There’s another, more abstract reason for choosing democracy: It promotes participation in government. When Americans engage in democratic processes—whether by casting a vote, attending a town hall, calling a representative, discussing policy choices with neighbors—they are asserting a role in the government and its choices. If people have a role, they are more likely to pay attention, to educate themselves and others, to demand better in return for the effort they are expending. It gives a kind of ownership and, therefore, responsibility. This is an end in itself, as well as a means to having more people contribute their interests, needs, and abilities toward forming a more perfect government.

Needless to say, the United States is not doing terrifically well at this measure either. A strikingly low proportion of people vote in the United States as compared with peer countries. However, it is still far more participation than is possible in an undemocratic government.

Of course, democracy also has its flaws. It opens a risk of oppression by the majority, in which the rights of a small group are trampled because they do not have the numbers to outvote the interests of the larger group. The United States defend against that in part through, for example, the Bill of Rights, which puts certain fundamental principles beyond the reach of democratic legislating. Those principles are subject to constant interpretation and debate in U.S. society; some argue that they don’t go far enough, others that they go too far. But they still give citizens more protection than they would have without them or under an undemocratic government.

Yet perhaps the most pernicious argument against democracy is the idea that the people won’t vote well. That was what frightened the Founding Fathers into restricting democracy to the elite and including plenty of elite safeguards, like the Senate and the Electoral College. And it’s a refrain that continues today, sometimes couched in the guise of “low-information voters” or “people voting against their own interests.”

It’s certainly possible that the people can make less-than-perfect decisions or base their decisions on poor information. However, there’s no evidence that dictators or autocrats do any better. (Contrary to popular myth, Benito Mussolini did not in fact make the trains run on time.) At least in a democracy you have the chance to change your mind in the next election cycle (or with a snap election, in some cases), while dictators are free to keep making bad decisions over and over (see again: famine, wars).

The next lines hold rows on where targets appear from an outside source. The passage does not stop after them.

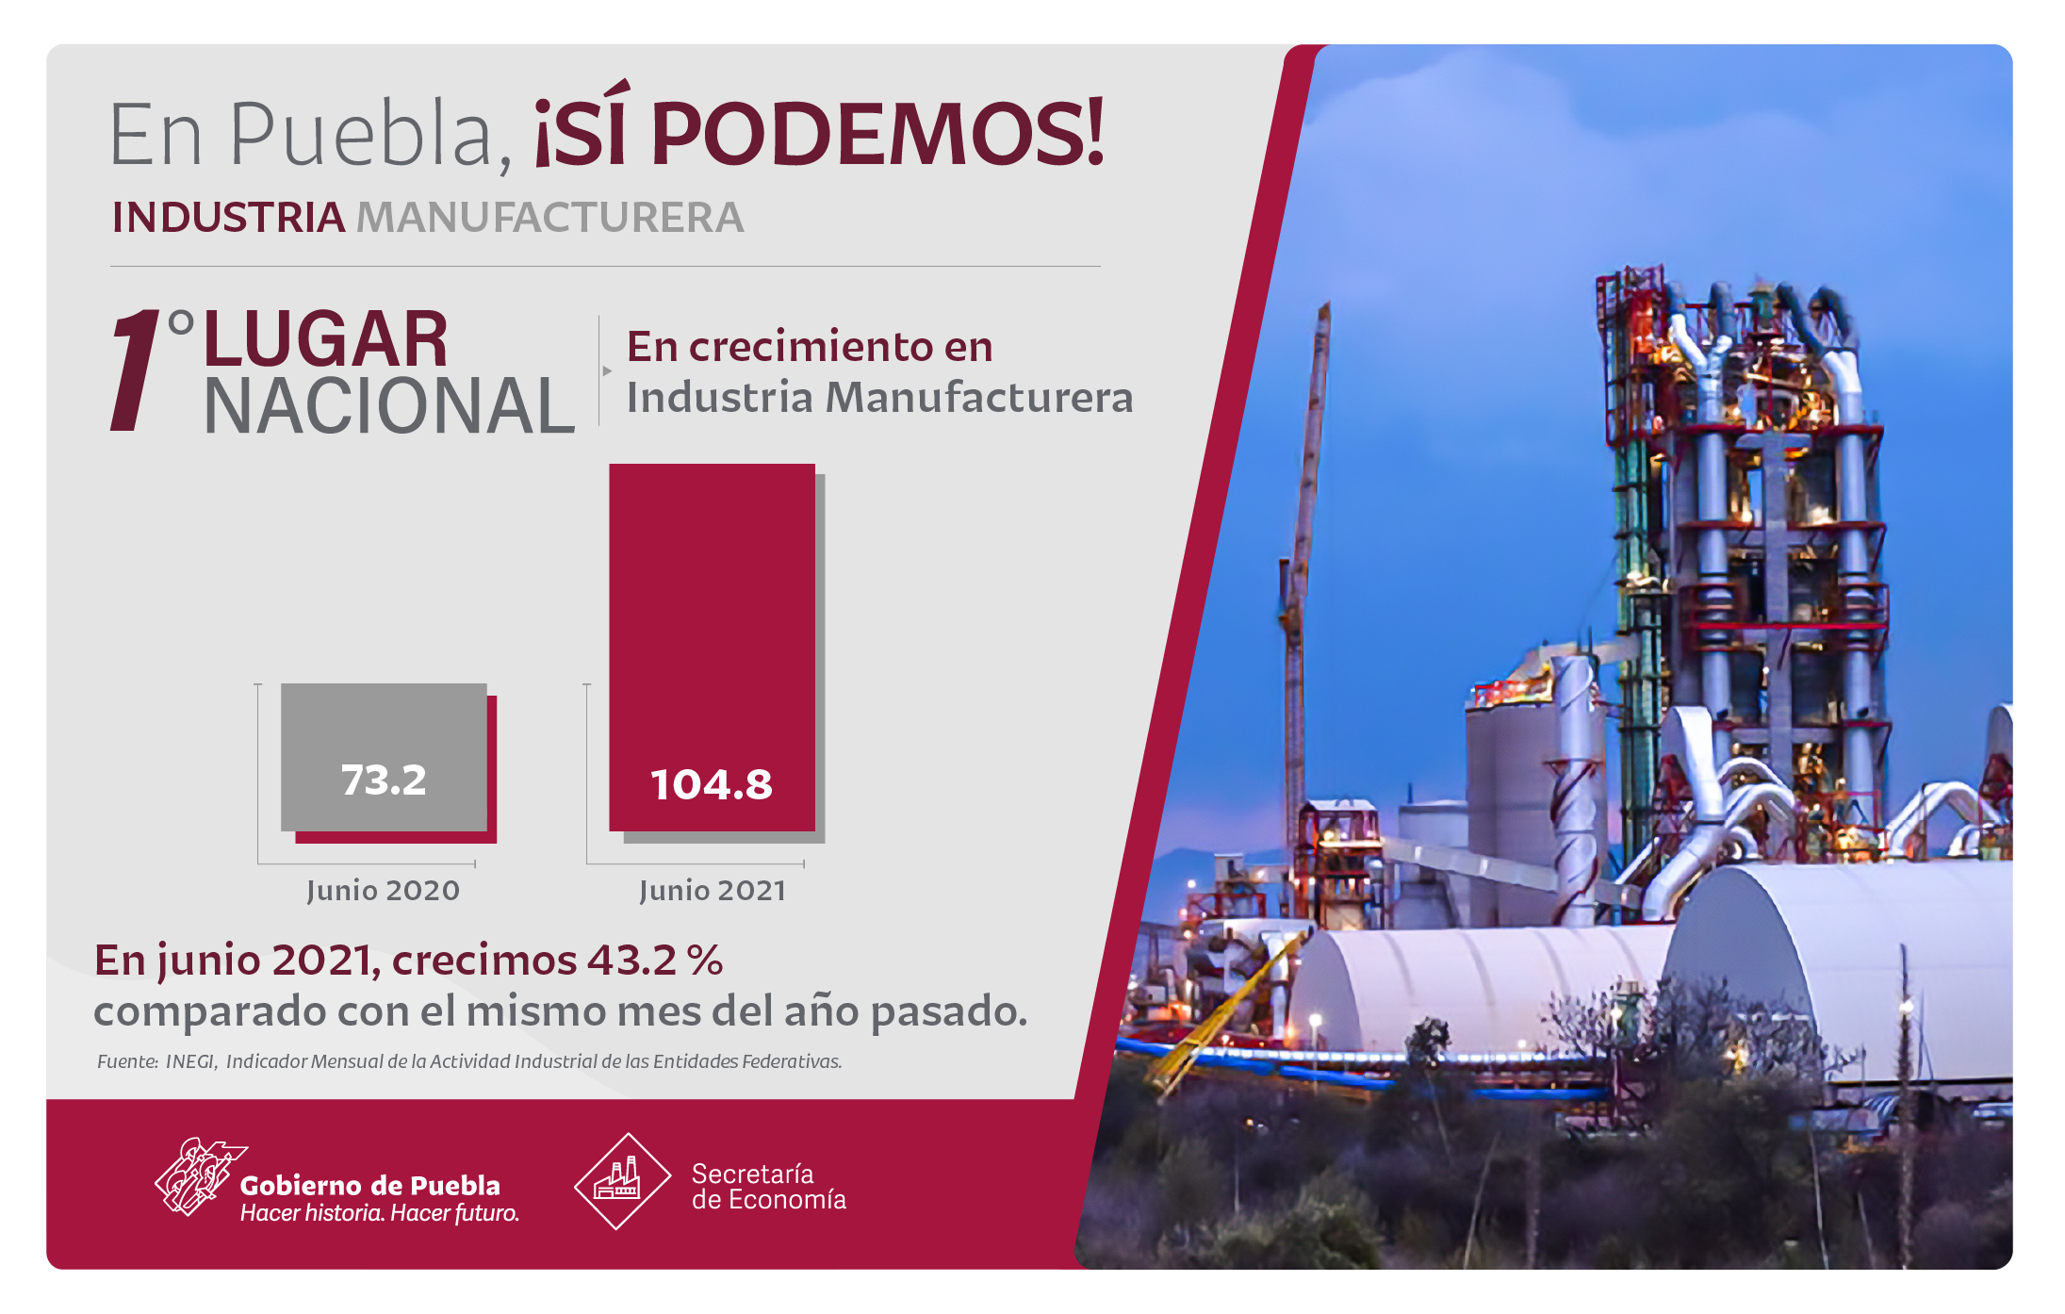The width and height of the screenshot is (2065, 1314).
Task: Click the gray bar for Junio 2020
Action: (x=384, y=757)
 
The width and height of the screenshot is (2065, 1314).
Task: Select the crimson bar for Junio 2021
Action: (x=712, y=648)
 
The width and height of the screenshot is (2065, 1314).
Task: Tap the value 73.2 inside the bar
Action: (x=384, y=780)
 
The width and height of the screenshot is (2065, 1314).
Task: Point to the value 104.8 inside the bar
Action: (x=712, y=785)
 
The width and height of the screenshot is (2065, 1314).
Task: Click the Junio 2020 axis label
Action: (x=383, y=891)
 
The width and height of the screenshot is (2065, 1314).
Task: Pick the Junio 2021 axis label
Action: (x=713, y=891)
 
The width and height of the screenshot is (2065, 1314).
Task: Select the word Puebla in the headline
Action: (x=362, y=134)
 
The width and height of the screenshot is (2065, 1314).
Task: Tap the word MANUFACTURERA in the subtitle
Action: (x=549, y=218)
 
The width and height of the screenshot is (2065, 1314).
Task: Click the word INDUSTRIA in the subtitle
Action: (x=228, y=218)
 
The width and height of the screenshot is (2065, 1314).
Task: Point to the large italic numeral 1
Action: (x=136, y=371)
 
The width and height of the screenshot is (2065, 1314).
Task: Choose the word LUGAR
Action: (x=326, y=339)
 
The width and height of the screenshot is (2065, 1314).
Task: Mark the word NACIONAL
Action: (x=389, y=406)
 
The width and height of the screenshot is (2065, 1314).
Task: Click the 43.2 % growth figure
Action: (x=655, y=961)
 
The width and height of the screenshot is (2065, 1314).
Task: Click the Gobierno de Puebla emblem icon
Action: (x=199, y=1176)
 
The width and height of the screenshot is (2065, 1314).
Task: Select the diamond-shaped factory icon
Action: (x=622, y=1181)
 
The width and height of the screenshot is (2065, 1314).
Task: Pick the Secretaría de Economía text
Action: (x=769, y=1187)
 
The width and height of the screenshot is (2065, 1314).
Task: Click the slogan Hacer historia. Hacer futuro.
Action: (x=380, y=1213)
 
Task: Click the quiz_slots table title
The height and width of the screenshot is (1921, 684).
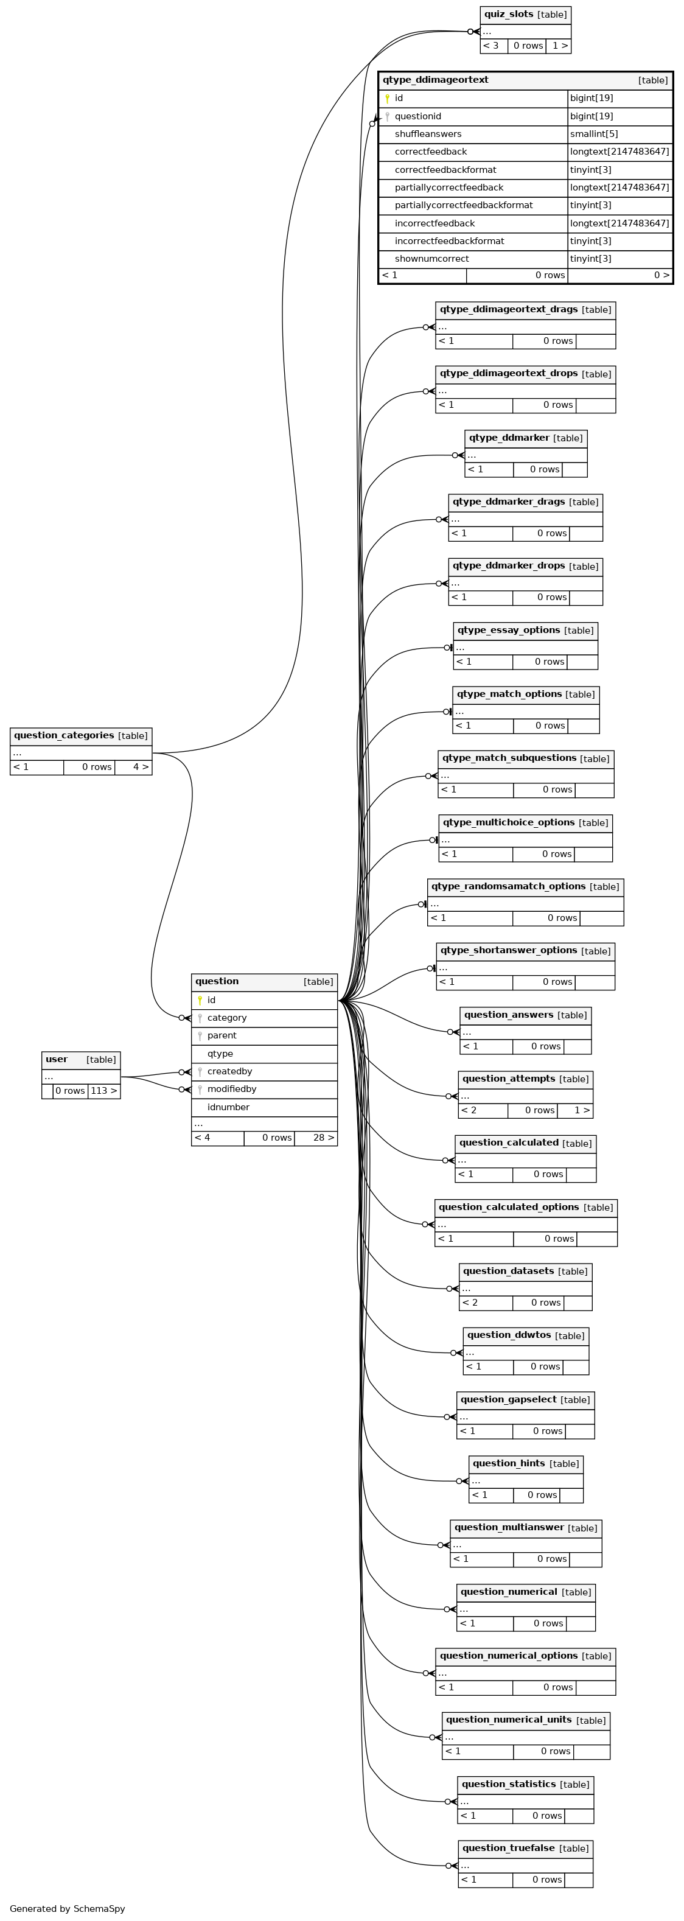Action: [509, 14]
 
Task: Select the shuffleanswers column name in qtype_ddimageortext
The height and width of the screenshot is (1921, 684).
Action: [428, 135]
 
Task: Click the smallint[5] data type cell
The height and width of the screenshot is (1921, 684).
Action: [594, 135]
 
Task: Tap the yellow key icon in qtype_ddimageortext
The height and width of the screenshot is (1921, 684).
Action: [387, 99]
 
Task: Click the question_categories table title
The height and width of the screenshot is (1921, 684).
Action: [64, 735]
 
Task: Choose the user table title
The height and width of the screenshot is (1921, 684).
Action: [57, 1059]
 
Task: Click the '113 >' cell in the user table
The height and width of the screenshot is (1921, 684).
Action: [103, 1091]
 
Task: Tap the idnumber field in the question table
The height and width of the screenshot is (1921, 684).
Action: [228, 1107]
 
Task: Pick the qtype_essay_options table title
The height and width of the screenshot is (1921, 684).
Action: [509, 630]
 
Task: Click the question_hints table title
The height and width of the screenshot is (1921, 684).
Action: [509, 1463]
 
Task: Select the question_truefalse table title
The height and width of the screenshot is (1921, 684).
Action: [509, 1848]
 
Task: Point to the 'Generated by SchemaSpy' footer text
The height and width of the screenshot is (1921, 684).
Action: [67, 1909]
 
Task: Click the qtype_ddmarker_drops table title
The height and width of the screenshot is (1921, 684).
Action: [509, 566]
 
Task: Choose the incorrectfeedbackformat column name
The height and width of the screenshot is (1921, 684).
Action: [449, 241]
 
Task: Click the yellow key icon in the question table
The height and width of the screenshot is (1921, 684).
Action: [200, 1000]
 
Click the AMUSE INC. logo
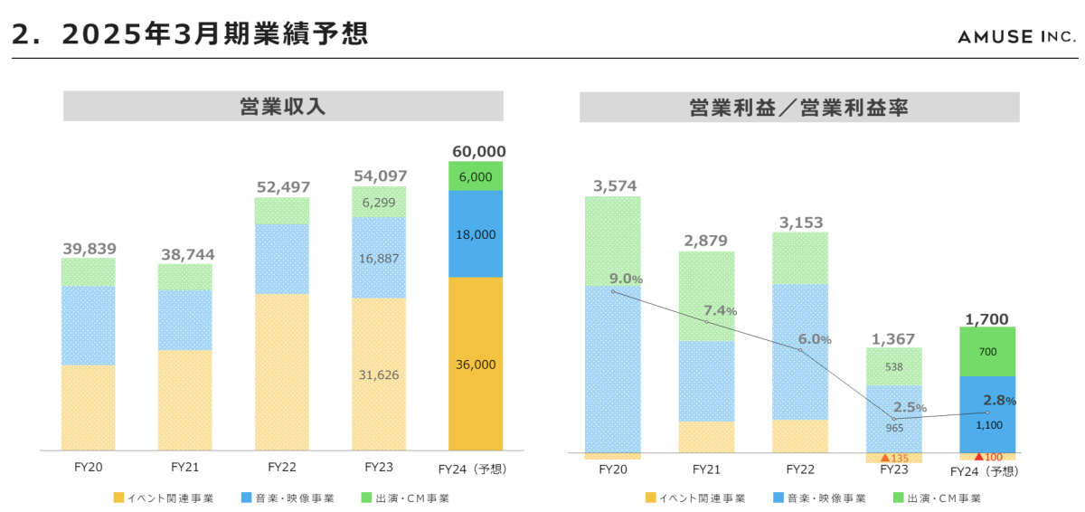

In terms of poor information, that is on everyone. I argue that a democracy that does not include accessible, quality education for its citizens should not be considered a democracy at all. Why put the burden of decision-making on people but not give them the tools they need to do it well? But once again, dictators and autocrats are not always particularly well educated or informed themselves and are often lacking in real-world experiences of one kind or another. Yugoslavia’s Josip Broz Tito only completed four years of school and failed second grade; Romania’s Nicolae Ceausescu stopped school at 11; and hereditary dictators like Syria’s Bashar al-Assad and Haiti’s Jean-Claude Duvalier were brought up in luxury.

So as much as we may want to critique or complain about the voting choices of the majority, there’s no reason to think their decisions would be any worse than those taken in an undemocratic society and plenty of reason to think they might be better.

Someday we might devise a form of government that works better than democracy as we understand it now. I hope we do, and I hope that until then we make our democracies more democratic. In the meantime, though, we need to defend what we have. It’s far better than anything else on offer.

Malka Older is an affiliated research fellow at the Center for the Sociology of Organizations at Sciences Po. She is the author of an acclaimed trilogy of science fiction political thrillers, beginning with Infomocracy, and a new collection of of short fiction and poetry, ...and Other Disasters.